Read The Russian Seduction Online

Authors: Nikki Navarre

Tags: #Nikkie Navarre, #spy, #Secret service, #Romantic Suspense, #Foreign Affairs

The Russian Seduction (26 page)

I’ll never get used to the way I feel when you touch me.
Incredibly, Alexis found herself worrying about her hygiene. She’d had no shower since yesterday, obviously, and the locally-made toiletries she’d found in that tiny cave of a drugstore had been basic at best. But the gun’s cold weight in her hands seemed less terrifying, with Victor behind her to ensure the thing didn’t go off by mistake.

“Now tell me,” he whispered in her ear, “what are you afraid of?”

She swallowed against her dry throat and reached down deep for the story no one else had ever asked for. Giving herself no leeway to consider and veer away, she launched into the story quickly, skimming over the residue of dread and old grief that filmed her memory.
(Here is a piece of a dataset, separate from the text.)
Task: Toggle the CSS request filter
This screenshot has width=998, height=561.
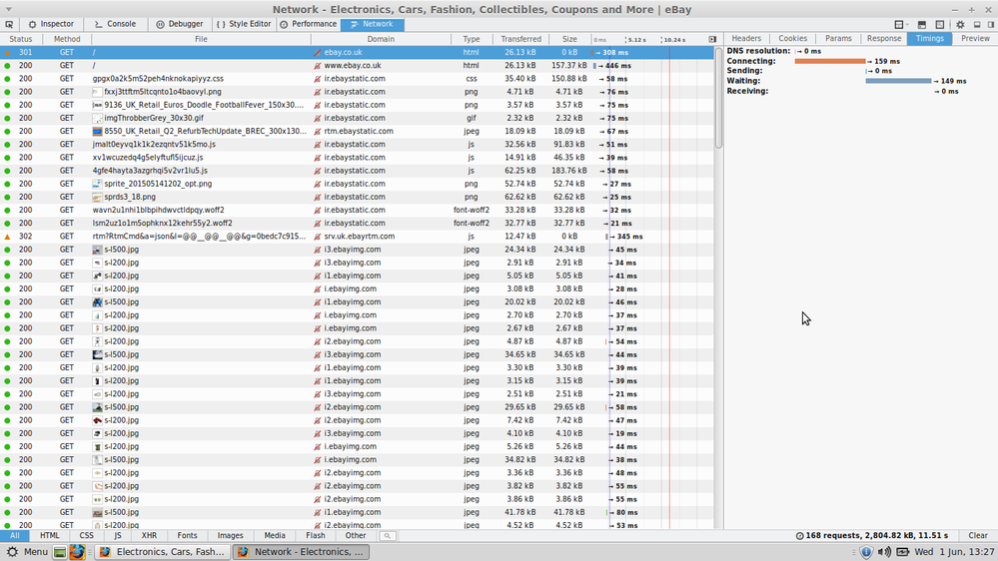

“It happened when I was twelve years old. I had my first boyfriend, just a crush really, on the boy who lived next door. He was the only child of a prominent politician, smart and cute, a little older than I was. All the standard qualities of a good crush.” She attempted a laugh, but it sounded strained. “One day during summer break, while his parents were away, Chris was hanging out with a friend in his father’s study. Somehow they’d found his father’s hunting rifle, and they were…fooling with it. It went off, of course. Just an accident, but Chris’s friend shot him. I heard the shot next door—so loud—it was so loud, Victor. And I was home alone.”

She drew a shaking breath, and Victor’s arms tightened around her.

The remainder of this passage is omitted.